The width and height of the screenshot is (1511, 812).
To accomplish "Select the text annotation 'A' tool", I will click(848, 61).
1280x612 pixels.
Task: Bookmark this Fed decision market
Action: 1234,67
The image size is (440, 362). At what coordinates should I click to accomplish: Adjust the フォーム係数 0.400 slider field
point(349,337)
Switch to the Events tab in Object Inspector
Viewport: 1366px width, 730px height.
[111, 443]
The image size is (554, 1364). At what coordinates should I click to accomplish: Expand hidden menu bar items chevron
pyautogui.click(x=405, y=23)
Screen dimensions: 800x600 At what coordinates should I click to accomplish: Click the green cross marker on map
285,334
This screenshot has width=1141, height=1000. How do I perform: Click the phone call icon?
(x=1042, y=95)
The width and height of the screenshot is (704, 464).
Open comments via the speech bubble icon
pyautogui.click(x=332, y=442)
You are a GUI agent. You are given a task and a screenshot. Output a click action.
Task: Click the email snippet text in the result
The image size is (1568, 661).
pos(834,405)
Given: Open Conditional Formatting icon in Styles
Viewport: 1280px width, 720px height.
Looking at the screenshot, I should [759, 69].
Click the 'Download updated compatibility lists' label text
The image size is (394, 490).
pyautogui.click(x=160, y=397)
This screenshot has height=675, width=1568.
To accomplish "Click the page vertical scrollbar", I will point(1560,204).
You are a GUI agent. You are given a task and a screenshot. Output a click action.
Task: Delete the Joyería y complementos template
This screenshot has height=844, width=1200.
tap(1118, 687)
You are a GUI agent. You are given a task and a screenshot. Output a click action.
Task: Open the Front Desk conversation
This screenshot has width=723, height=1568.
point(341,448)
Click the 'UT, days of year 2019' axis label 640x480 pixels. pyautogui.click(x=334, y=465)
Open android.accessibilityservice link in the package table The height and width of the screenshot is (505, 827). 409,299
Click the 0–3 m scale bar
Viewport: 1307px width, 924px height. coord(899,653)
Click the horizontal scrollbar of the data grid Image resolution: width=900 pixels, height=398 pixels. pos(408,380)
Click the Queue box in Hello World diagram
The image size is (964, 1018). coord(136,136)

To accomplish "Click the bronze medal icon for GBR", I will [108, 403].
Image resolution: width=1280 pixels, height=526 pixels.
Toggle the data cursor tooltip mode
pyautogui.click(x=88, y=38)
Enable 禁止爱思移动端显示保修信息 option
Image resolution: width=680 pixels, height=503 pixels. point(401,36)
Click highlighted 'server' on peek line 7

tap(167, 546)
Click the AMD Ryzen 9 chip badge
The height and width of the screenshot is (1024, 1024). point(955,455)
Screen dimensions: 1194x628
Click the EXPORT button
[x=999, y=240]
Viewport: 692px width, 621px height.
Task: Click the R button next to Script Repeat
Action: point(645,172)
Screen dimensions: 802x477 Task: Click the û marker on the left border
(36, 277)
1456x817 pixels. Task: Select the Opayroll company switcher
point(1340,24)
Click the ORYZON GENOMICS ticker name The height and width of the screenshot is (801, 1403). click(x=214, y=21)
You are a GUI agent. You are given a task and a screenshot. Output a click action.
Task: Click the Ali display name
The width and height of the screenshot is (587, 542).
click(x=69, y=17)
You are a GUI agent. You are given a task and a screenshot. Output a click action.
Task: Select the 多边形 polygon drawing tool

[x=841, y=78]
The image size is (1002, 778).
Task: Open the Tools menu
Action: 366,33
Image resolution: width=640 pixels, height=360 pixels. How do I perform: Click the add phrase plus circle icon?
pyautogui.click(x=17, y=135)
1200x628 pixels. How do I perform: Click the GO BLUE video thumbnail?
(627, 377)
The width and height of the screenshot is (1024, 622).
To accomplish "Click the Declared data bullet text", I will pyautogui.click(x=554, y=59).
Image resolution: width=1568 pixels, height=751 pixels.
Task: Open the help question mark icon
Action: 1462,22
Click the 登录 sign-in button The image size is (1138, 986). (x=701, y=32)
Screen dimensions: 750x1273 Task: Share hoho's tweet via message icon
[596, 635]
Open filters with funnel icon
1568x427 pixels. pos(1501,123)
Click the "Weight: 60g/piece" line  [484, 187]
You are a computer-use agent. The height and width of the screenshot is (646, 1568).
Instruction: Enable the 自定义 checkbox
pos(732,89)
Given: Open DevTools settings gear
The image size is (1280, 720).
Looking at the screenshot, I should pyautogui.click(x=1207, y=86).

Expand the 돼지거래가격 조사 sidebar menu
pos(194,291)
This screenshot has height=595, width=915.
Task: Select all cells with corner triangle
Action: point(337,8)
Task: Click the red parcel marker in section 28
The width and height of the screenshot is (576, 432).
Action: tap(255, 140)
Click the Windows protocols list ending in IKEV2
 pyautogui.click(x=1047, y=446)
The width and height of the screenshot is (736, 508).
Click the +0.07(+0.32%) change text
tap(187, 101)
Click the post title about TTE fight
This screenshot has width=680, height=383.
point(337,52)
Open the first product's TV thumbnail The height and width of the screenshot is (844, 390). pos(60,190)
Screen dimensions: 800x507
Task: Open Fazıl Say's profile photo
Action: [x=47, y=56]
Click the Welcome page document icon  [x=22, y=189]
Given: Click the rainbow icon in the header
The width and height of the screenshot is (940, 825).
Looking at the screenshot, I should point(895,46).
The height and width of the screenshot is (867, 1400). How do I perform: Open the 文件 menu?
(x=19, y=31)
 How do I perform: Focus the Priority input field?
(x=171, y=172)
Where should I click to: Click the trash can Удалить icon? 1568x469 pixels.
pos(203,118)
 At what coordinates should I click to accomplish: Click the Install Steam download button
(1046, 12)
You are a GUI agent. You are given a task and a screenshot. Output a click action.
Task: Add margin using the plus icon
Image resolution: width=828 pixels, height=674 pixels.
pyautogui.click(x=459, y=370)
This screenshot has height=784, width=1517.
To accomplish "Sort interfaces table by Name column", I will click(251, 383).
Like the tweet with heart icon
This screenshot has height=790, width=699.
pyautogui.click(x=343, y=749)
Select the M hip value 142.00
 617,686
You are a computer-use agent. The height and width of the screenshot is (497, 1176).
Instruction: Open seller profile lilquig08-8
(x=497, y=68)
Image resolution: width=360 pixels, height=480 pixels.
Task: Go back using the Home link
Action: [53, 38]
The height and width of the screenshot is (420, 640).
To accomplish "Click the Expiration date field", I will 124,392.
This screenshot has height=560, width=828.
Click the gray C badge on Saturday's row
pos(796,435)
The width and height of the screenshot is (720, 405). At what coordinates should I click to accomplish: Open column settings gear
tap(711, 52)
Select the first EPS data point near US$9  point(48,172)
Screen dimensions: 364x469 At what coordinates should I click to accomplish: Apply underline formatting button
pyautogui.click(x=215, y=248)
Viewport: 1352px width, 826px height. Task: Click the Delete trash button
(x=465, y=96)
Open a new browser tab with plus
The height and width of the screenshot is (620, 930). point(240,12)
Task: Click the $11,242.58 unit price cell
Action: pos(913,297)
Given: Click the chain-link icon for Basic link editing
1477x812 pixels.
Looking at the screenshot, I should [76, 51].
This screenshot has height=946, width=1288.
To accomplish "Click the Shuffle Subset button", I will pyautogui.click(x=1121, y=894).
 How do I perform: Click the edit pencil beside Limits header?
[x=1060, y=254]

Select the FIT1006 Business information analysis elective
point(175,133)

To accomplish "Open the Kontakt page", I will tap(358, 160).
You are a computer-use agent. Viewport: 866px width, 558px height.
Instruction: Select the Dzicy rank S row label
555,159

Your instructions:
Using the material above, extract the line that contains "This screenshot has height=784, width=1517." and every line after it, exactly as given; stop at the last line.

Answer to the problem:
This screenshot has height=784, width=1517.
To accomplish "Sort interfaces table by Name column", I will click(251, 383).
Like the tweet with heart icon
This screenshot has height=790, width=699.
pyautogui.click(x=343, y=749)
Select the M hip value 142.00
 617,686
You are a computer-use agent. The height and width of the screenshot is (497, 1176).
Instruction: Open seller profile lilquig08-8
(x=497, y=68)
Image resolution: width=360 pixels, height=480 pixels.
Task: Go back using the Home link
Action: [53, 38]
The height and width of the screenshot is (420, 640).
To accomplish "Click the Expiration date field", I will 124,392.
This screenshot has height=560, width=828.
Click the gray C badge on Saturday's row
pos(796,435)
The width and height of the screenshot is (720, 405). At what coordinates should I click to accomplish: Open column settings gear
tap(711, 52)
Select the first EPS data point near US$9  point(48,172)
Screen dimensions: 364x469 At what coordinates should I click to accomplish: Apply underline formatting button
pyautogui.click(x=215, y=248)
Viewport: 1352px width, 826px height. Task: Click the Delete trash button
(x=465, y=96)
Open a new browser tab with plus
The height and width of the screenshot is (620, 930). point(240,12)
Task: Click the $11,242.58 unit price cell
Action: pos(913,297)
Given: Click the chain-link icon for Basic link editing
1477x812 pixels.
Looking at the screenshot, I should [76, 51].
This screenshot has height=946, width=1288.
To accomplish "Click the Shuffle Subset button", I will pyautogui.click(x=1121, y=894).
 How do I perform: Click the edit pencil beside Limits header?
[x=1060, y=254]

Select the FIT1006 Business information analysis elective
point(175,133)

To accomplish "Open the Kontakt page", I will tap(358, 160).
You are a computer-use agent. Viewport: 866px width, 558px height.
Instruction: Select the Dzicy rank S row label
555,159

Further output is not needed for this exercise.